Is there a reasonably simple way to replace srand() and rand()?
Is there a reasonably simple way to replace srand() and rand()?
Full disclosure: I don't like rand(). It's bad, and it's very easily abused.
The C++11 random library fills in a void that has been lacking for a long, long time. The problem with high quality random libraries is that they're oftentimes hard to use. The C++11 <random> library represents a huge step forward in this regard. A few lines of code and I have a very nice generator that behaves very nicely and that easily generates random variates from many different distributions.
Given the above, my answer to you is a bit heretical. If rand() is good enough for your needs, use it. As bad as rand() is (and it is bad), removing it would represent a huge break with the C language. Just make sure that the badness of rand() truly is good enough for your needs.
C++14 didn't deprecate rand(); it only deprecated functions in the C++ library that use rand(). While C++17 might deprecate rand(), it won't delete it. That means you have several more years before rand() disappears.

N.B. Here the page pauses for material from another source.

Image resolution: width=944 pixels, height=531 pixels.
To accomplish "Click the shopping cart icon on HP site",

The odds are high that you will have retired or switched to a different language by the time the C++ committee finally does delete rand() from the C++ standard library.

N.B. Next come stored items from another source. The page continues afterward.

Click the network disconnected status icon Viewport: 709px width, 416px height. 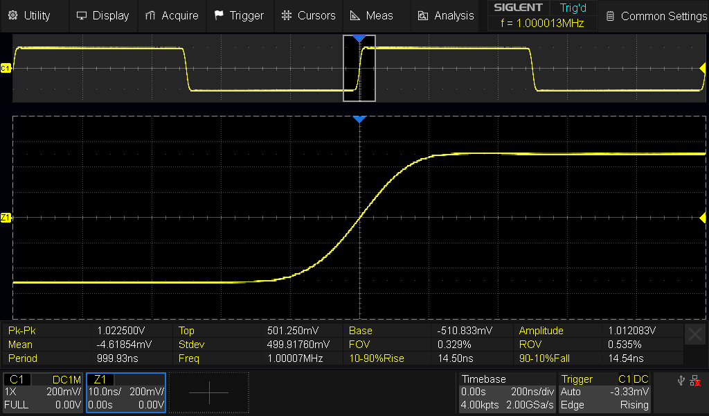click(695, 381)
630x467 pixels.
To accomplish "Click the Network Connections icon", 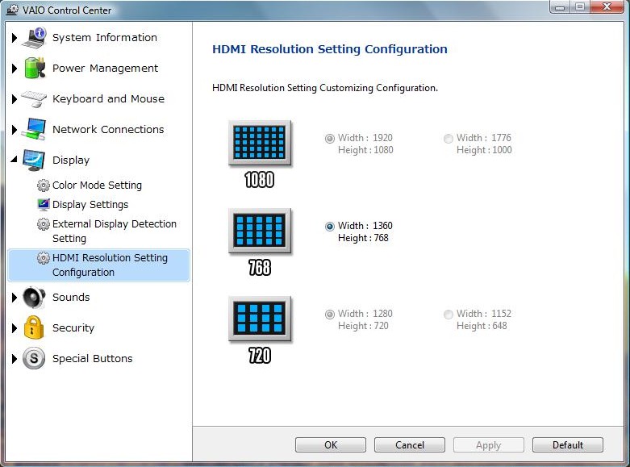I will click(35, 130).
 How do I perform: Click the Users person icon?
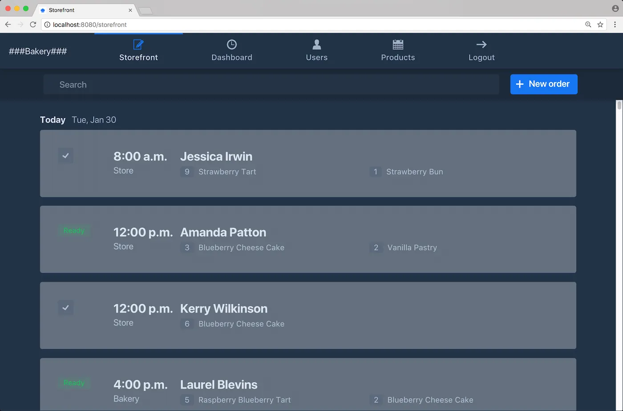[x=316, y=44]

I'm creating random inputs to benchmark different implementations of std::sort() using something along the lines of std::vector<int> v(size); std::generate(v.begin(), v.end(), std::rand);
You don't need a cryptographically secure PRNG for that. You don't even need Mersenne Twister. In this particular case, rand() probably is good enough for your needs.
Update
There is a nice simple replacement for rand() and srand() in the C++11 random library: std::minstd_rand.
#include <random>
#include <iostream>
int main ()
{
std:: minstd_rand simple_rand;
// Use simple_rand.seed() instead of srand():
simple_rand.seed(42);
// Use simple_rand() instead of rand():
for (int ii = 0; ii < 10; ++ii)
{
std::cout << simple_rand() << '\n';
}
}
The function std::minstd_rand::operator()() returns a std::uint_fast32_t. However, the algorithm restricts the result to between 1 and 231-2, inclusive. This means the result will always convert safely to a std::int_fast32_t (or to an int if int is at least 32 bits long).

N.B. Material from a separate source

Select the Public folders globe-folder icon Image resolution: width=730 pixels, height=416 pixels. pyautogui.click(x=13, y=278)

How about randutils by Melissa O'Neill of pcg-random.org?
From the introductory blog post:
randutils::mt19937_rng rng;
std::cout << "Greetings from Office #" << rng.uniform(1,17)
<< " (where we think PI = " << rng.uniform(3.1,3.2) << ")\n\n"
<< "Our office morale is " << rng.uniform('A','D') << " grade\n";
Assuming you want the behavior of the C-style rand and srand functions, including their quirkiness, but with good random, this is the closest I could get.
#include <random>
#include <cstdlib> // RAND_MAX (might be removed soon?)
#include <climits> // INT_MAX (use as replacement?)
namespace replacement
{
constexpr int rand_max {
#ifdef RAND_MAX
RAND_MAX
#else
INT_MAX
#endif
};
namespace detail
{
inline std::default_random_engine&
get_engine() noexcept
{
// Seeding with 1 is silly, but required behavior
static thread_local auto rndeng = std::default_random_engine(1);
return rndeng;
}
inline std::uniform_int_distribution<int>&
get_distribution() noexcept
{
static thread_local auto rnddst = std::uniform_int_distribution<int> {0, rand_max};
return rnddst;
}
} // namespace detail
inline int
rand() noexcept
{
return detail::get_distribution()(detail::get_engine());
}
inline void
srand(const unsigned seed) noexcept
{
detail::get_engine().seed(seed);
detail::get_distribution().reset();
}
inline void
srand()
{
std::random_device rnddev {};
srand(rnddev());
}
} // namespace replacement
The replacement::* functions can be used exactly like their std::* counterparts from <cstdlib>. I have added a srand overload that takes no arguments and seeds the engine with a “real” random number obtained from a std::random_device. How “real” that randomness will be is of course implementation defined.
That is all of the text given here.